Il reviendra à Pandit Shankar Ghosh, éminent représentant de Farukhabad Gharana[4] qui s’est éteint en janvier 2016, de guider le jeune homme pendant près de treize années. Parallèlement, Gurdain complète son talim (enseignement) aux côtés des héros de la discipline : Suresh Tawalkar, Kumar Bose, Anindo Chatterjee ou Swapan Chaudhuri. Il aime aussi recevoir de Yogesh Samsi, Subhankar Banerjee et même de Prabhu Edouard, notre tablaïste national.
Diplômé félicité, voyageur infatigable, camarade de tournée espiègle et estimé, esprit vif et insatiable, il prend graduellement sa place dans l’arène des jeunes talents européens qui ont su se rendre indispensables. Il est apprécié pour sa sensibilité et son goût du jeu le menant sur des chemins toujours plus audacieux. De Pandit Birju Maharaj (danse kathak) à Vidushi Kala Ramnath (violon) en passant par Debashish Bhattacharya (slide guitare) et bien sûr Pandit Kushal Das, tous s’accordent sur l’intérêt de partager avec lui de prestigieuses scènes.
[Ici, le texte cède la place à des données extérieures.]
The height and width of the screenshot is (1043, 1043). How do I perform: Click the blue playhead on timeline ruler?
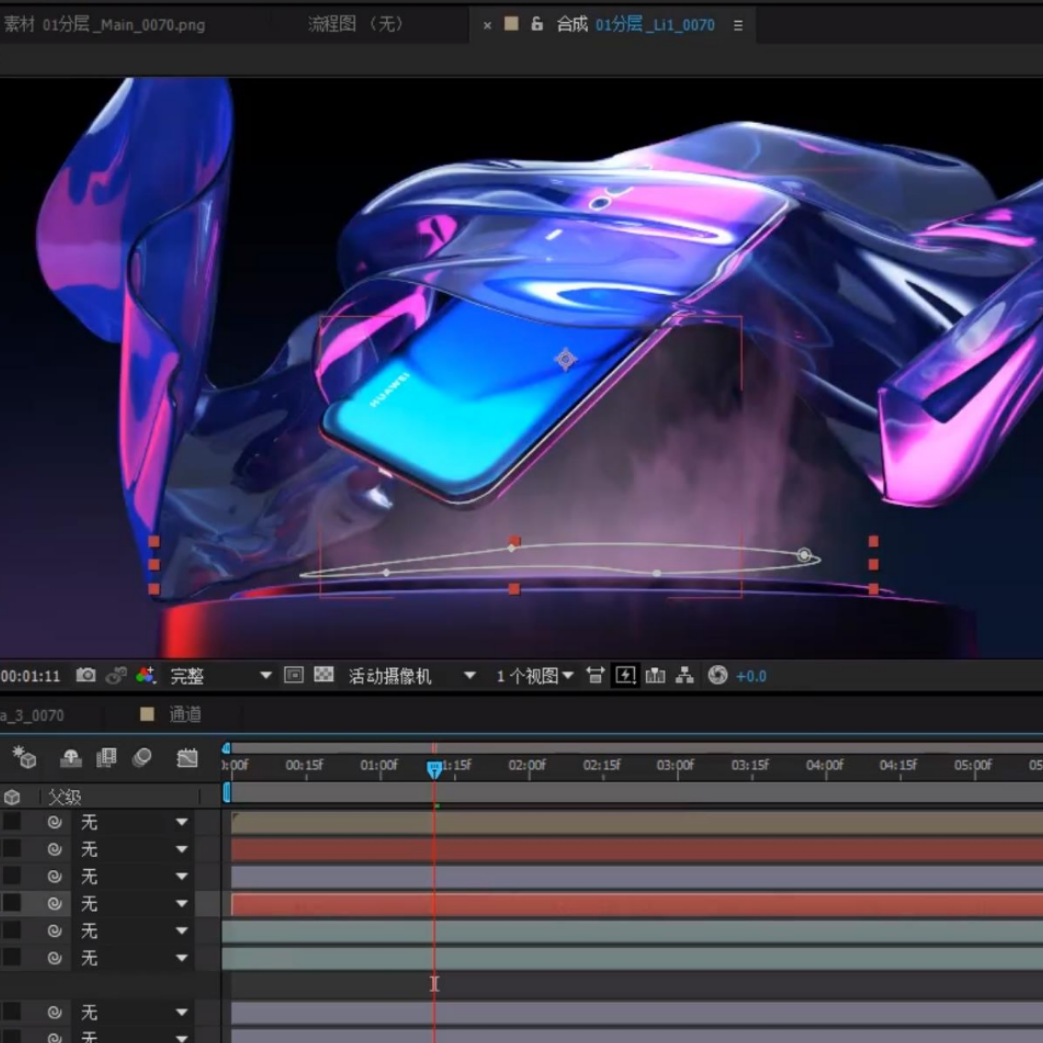pyautogui.click(x=434, y=768)
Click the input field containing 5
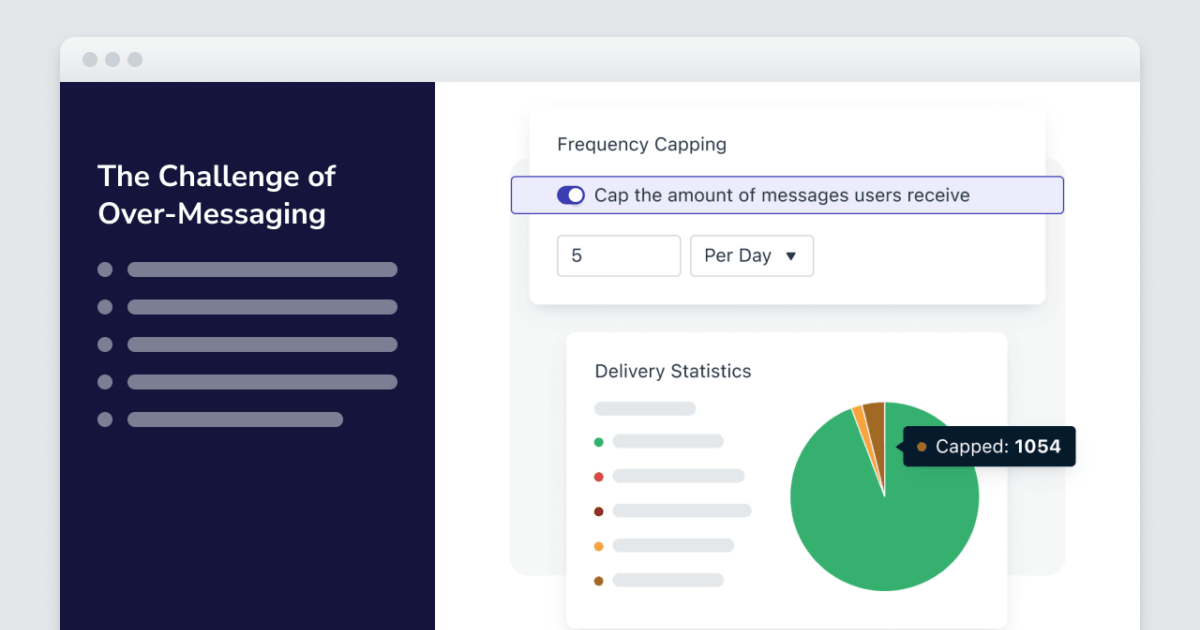 point(618,256)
Edith Nicol / Collectif ECHO
Deux disques parus en France :
* KUSHAL DAS, surbahar (Inde du Nord) – Raga Marwa – Radio France, collection OCORA, 2004.
* KUSHAL DAS, sitar (Inde du Nord) – Raga Bilaskhani Todi / Raga Sohini – Radio France, collection OCORA, 2008.
[1] Ecole autant que lignée.
[2] Gharana fondée par le multi instrumentiste et « monstre sacré » Ustad Allaudin Khan au milieu du XXe siècle. Parmi ses éminents représentants, citons Pandit Ravi Shankar, Ustad Ali Akbar Khan, Maa Annapurna Devi, Pandit Pannalal Ghosh ou Pandit V.G. Jog…
[3] Alain Danielou, L’Esthétique et la musique indienne (article), 1976.
[4] Ecole de tabla de Calcutta établie au XIe siècle et ayant vu se succéder 33 générations. Son calife actuel est Ustad Sabir Khan.